Pratt & Whitney Canada has secured Canadian certification for another variant of its PW127XT turboprop engine series, bringing the derivative closer to service-entry.
Transport Canada has type-certificated the PW127XT-L, which will power the ATR 42-600S short take-off and landing (STOL) variant of the turboprop family, P&WC announced at the European Regions Airline Association General Assembly in Innsbruck on 11 October.
The engine’s higher thrust rating enables STOL turboprops to take off from runways as short as 800m (2,600ft), according to P&WC. ATR says it has “over 20 commitments” for the aircraft, which it expects to be certificated in mid-2025. The airframer predicts demand for around 150 STOL aircraft over the next 20 years.
ATR’s re-engining of its aircraft with an updated version of the PW127 powerplant was announced at the Dubai air show in 2021. The PW127XT-M – which has become standard equipment on new 42- and 72-600 aircraft – was certificated last year and entered service on Air Corsica turboprops soon after.
Another derivative, the PW127XT-S, will power Deutsche Aircraft’s D328eco regional turboprop, which is forecast to enter service in 2026.
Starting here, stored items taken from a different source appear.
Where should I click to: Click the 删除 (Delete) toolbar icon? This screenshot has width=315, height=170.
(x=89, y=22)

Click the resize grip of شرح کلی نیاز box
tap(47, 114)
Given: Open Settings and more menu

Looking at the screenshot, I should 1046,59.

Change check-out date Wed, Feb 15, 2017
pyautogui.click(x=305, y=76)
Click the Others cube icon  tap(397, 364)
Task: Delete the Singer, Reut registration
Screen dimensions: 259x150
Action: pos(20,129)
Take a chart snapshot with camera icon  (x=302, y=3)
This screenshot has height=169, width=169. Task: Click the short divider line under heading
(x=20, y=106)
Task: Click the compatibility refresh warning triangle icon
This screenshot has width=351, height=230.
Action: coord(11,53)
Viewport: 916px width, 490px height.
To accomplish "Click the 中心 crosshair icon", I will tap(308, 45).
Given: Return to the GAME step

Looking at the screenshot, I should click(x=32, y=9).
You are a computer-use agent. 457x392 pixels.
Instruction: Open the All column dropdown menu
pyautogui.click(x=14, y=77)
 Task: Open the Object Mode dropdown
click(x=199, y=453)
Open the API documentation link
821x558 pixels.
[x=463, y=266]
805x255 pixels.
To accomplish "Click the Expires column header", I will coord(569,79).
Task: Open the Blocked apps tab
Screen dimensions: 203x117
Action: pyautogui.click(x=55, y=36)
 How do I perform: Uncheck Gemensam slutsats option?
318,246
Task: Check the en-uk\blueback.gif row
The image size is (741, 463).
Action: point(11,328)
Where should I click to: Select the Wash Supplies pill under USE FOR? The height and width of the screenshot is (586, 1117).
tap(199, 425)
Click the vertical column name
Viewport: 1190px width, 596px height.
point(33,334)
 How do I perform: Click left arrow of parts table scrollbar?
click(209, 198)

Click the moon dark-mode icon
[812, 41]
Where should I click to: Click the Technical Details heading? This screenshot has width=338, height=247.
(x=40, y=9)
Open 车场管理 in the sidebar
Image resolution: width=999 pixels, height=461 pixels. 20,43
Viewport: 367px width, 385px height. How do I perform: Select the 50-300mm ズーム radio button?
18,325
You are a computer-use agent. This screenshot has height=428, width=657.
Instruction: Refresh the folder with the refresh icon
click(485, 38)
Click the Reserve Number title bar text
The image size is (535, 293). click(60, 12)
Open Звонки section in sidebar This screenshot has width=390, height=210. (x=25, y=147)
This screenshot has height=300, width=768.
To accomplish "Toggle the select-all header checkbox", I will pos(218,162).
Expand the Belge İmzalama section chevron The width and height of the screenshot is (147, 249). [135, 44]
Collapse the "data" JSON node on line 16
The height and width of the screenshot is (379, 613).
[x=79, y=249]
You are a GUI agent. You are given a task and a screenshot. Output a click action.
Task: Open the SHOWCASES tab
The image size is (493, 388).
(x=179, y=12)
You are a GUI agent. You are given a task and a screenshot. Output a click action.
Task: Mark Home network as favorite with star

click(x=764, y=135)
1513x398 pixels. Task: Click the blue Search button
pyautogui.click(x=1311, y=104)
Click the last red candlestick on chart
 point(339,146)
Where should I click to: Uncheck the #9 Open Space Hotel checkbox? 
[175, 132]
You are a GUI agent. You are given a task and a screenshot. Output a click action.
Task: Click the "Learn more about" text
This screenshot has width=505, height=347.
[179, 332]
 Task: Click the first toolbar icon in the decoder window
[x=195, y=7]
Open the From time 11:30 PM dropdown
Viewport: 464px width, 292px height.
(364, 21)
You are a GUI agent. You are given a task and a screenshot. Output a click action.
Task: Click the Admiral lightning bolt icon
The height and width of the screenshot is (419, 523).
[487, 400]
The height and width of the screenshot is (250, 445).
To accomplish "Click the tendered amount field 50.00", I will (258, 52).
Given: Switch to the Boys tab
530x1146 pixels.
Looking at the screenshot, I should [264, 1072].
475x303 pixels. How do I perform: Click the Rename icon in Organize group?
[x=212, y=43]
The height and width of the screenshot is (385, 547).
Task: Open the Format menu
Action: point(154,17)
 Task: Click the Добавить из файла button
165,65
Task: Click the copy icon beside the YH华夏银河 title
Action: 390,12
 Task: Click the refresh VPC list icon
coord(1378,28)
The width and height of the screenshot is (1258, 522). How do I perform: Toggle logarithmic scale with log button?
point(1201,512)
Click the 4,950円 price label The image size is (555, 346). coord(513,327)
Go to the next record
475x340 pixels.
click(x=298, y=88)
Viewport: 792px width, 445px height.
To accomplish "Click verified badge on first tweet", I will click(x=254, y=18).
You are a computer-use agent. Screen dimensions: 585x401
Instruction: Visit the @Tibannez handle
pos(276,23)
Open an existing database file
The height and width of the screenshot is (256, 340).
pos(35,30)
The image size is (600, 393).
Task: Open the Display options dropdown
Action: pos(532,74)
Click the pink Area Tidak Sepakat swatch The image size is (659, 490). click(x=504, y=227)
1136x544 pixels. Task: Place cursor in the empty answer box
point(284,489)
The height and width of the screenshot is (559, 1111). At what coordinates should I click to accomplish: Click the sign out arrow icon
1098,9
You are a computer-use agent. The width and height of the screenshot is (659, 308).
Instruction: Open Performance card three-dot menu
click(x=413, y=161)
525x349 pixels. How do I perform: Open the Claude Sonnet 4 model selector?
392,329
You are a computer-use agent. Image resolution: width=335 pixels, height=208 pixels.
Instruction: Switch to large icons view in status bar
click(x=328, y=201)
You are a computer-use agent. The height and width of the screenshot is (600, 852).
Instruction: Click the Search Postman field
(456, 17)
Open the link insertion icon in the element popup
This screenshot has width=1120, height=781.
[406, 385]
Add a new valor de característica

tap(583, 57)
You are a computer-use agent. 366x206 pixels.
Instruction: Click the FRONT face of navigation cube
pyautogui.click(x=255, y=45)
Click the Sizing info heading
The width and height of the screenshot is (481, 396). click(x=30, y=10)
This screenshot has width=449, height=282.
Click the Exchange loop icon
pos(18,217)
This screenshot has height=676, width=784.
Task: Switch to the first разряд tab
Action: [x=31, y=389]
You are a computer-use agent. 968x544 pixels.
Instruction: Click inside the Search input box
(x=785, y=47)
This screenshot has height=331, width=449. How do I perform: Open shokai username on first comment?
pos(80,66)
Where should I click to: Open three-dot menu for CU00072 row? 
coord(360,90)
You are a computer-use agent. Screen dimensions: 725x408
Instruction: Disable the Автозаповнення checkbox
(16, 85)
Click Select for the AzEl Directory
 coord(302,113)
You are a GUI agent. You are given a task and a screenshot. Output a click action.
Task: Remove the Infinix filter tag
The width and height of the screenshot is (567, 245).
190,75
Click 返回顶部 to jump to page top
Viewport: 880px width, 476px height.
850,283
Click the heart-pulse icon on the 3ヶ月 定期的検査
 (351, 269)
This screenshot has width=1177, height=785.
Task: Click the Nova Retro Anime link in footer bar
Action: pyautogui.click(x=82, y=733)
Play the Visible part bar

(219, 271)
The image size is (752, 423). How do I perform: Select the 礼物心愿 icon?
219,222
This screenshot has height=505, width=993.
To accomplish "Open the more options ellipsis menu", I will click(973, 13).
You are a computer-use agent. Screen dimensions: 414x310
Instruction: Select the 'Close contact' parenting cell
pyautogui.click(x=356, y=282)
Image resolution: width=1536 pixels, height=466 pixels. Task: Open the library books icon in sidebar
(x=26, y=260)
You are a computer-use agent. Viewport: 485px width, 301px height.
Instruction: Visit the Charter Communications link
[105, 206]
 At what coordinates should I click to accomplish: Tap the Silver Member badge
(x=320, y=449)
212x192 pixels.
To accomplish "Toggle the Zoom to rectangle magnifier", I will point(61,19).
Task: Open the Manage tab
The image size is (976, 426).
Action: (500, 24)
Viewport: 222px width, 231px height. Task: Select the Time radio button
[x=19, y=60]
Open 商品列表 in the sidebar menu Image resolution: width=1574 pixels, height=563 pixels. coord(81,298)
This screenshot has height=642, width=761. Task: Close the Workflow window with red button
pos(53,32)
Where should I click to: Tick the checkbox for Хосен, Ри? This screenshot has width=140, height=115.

A PW127XT-N variant with a higher thermodynamic power rating also received certification this year, although P&WC is yet to see demand for that derivative.
The engine series – which is also available for retrofit – offers 40% more time on wing, a 20% reduction in maintenance costs and a 3% improvement in fuel efficiency, according to P&WC.
The engine-maker notes that approval of the PW127XT-L marks the 200th certification achieved by P&WC.